Instagram guide

Learn how to implement a custom Instagram authentication flow inside your application using the postpress API.

Step 1: Authenticate to Instagram

Retrieving your Instagram credentials

To authenticate an Instagram account, the user provides their Instagram username and password. Authentication via Facebook credentials is not supported at the moment.

Authentication request

POST to the accounts endpoint with the user's credentials, or call the matching SDK method.

curl --request POST \
     --url https://api.postpress.ai/v1/accounts \
     --header 'X-API-KEY: ${POSTPRESS_API_KEY}' \
     --header 'accept: application/json' \
     --header 'content-type: application/json' \
     --data '{
  "provider": "INSTAGRAM",
  "username": "your_username",
  "password": "********"
}'

Step 2: Handle the 2FA checkpoint

If the Instagram account has two-factor authentication enabled, the API returns a checkpoint with a 202 status. Example response:

{
  "object": "Checkpoint",
  "account_id": "098dez89d",
  "checkpoint": {
    "type": "2FA"
  }
}

At this point a new authentication intent starts. The intent lasts 5 minutes and every checkpoint must be solved inside that window.

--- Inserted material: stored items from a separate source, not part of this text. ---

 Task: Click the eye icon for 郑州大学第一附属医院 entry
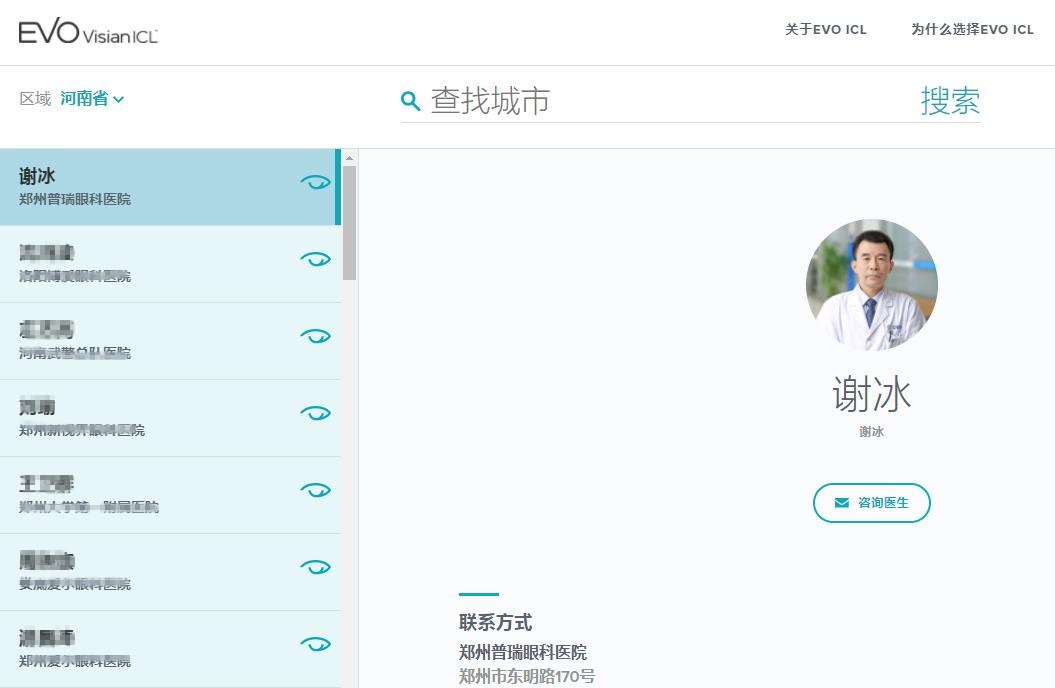click(x=316, y=490)
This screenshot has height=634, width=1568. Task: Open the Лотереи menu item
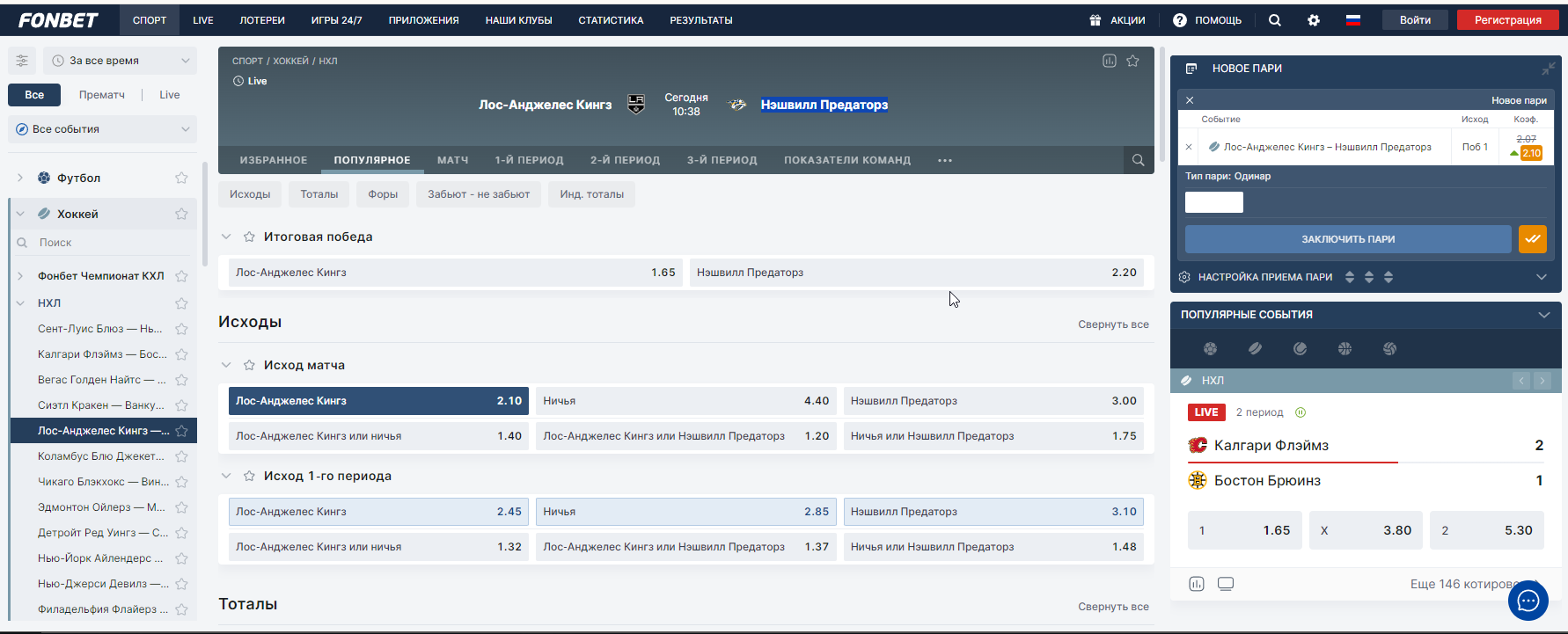[262, 20]
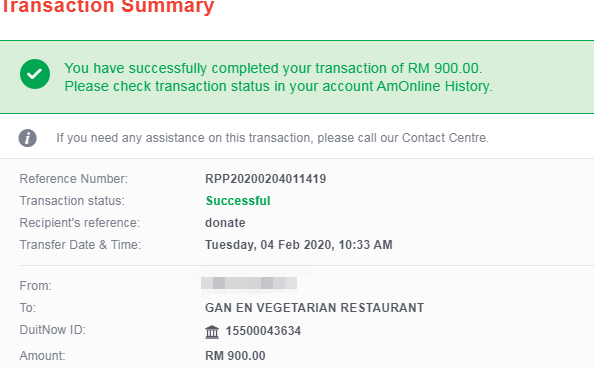Select the reference number RPP20200204011419

[x=266, y=179]
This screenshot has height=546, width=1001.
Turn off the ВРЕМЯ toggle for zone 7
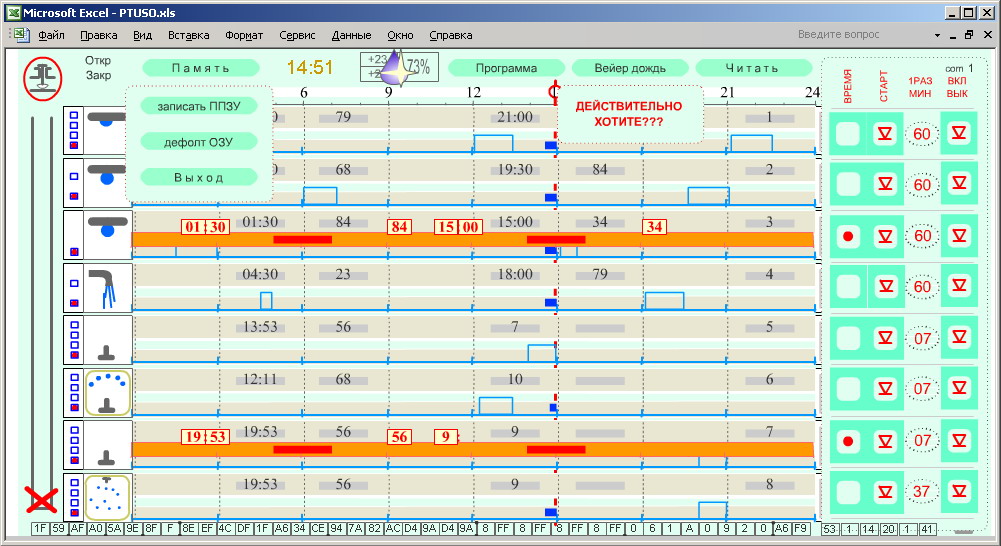tap(848, 441)
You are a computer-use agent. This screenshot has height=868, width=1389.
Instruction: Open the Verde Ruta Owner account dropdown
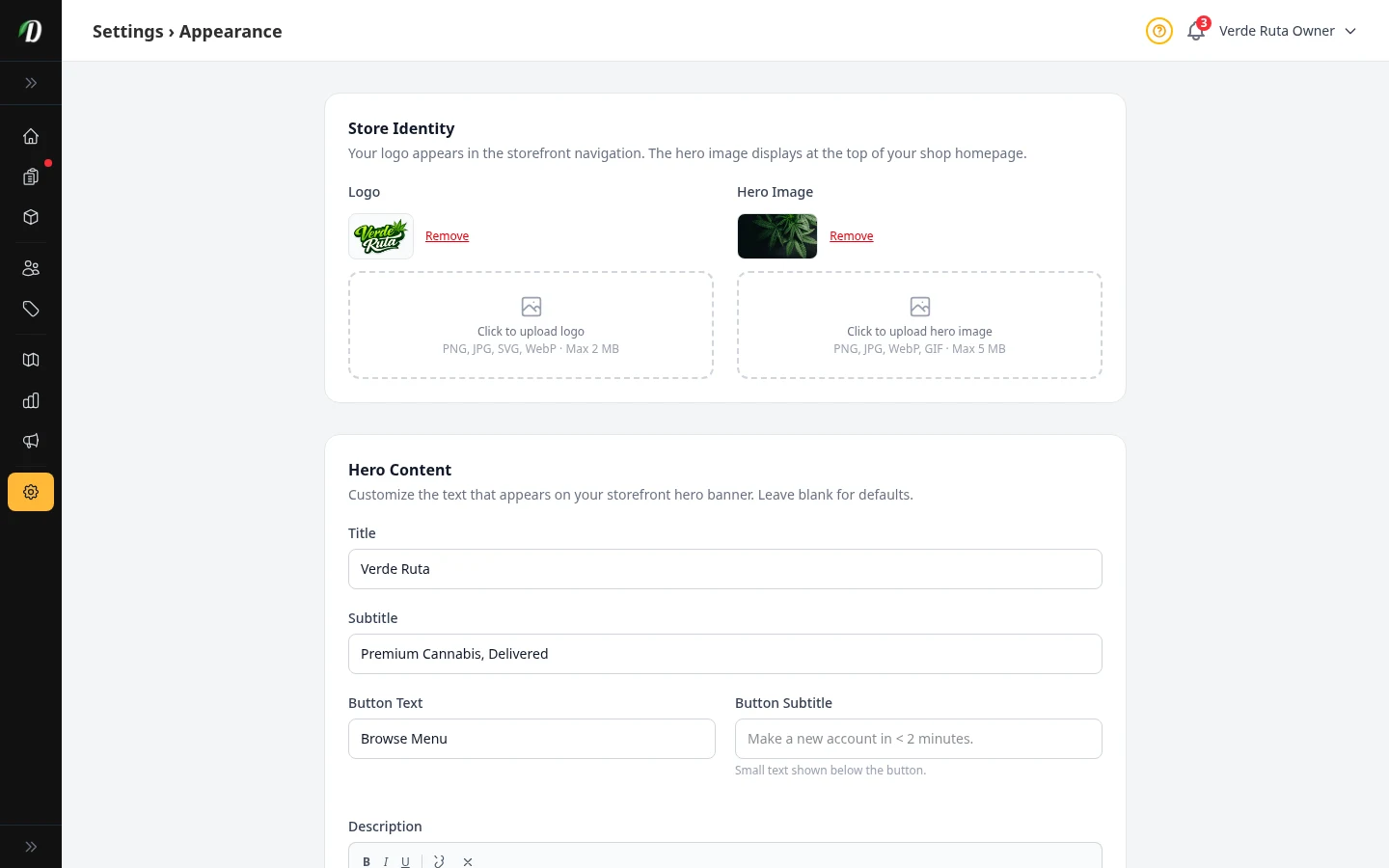click(1287, 31)
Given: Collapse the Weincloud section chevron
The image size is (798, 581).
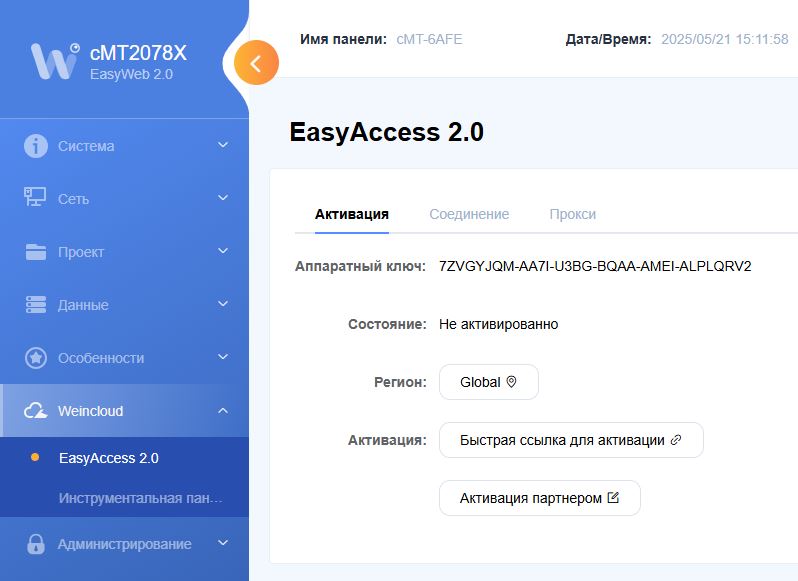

Step 3: Solve the 2FA checkpoint

POST the 2FA code to the solve-checkpoint endpoint or call the SDK, passing the account_id returned by the first request.

curl --request POST \
     --url https://api.postpress.ai/v1/accounts/checkpoint \
     --header 'X-API-KEY: ${POSTPRESS_API_KEY}' \
     --header 'accept: application/json' \
     --header 'content-type: application/json' \
     --data '{
  "provider": "INSTAGRAM",
  "account_id": "098dez89d",
  "code": "******"
}'

The response indicates whether the account is successfully connected.

Step 4: Handle intent timeout

If the user takes more than 5 minutes to solve the checkpoint, the account will not be connected. Any later request against that intent first returns a 408 Request Timeout, then a 400 Bad Request as the authentication intent self-destructs.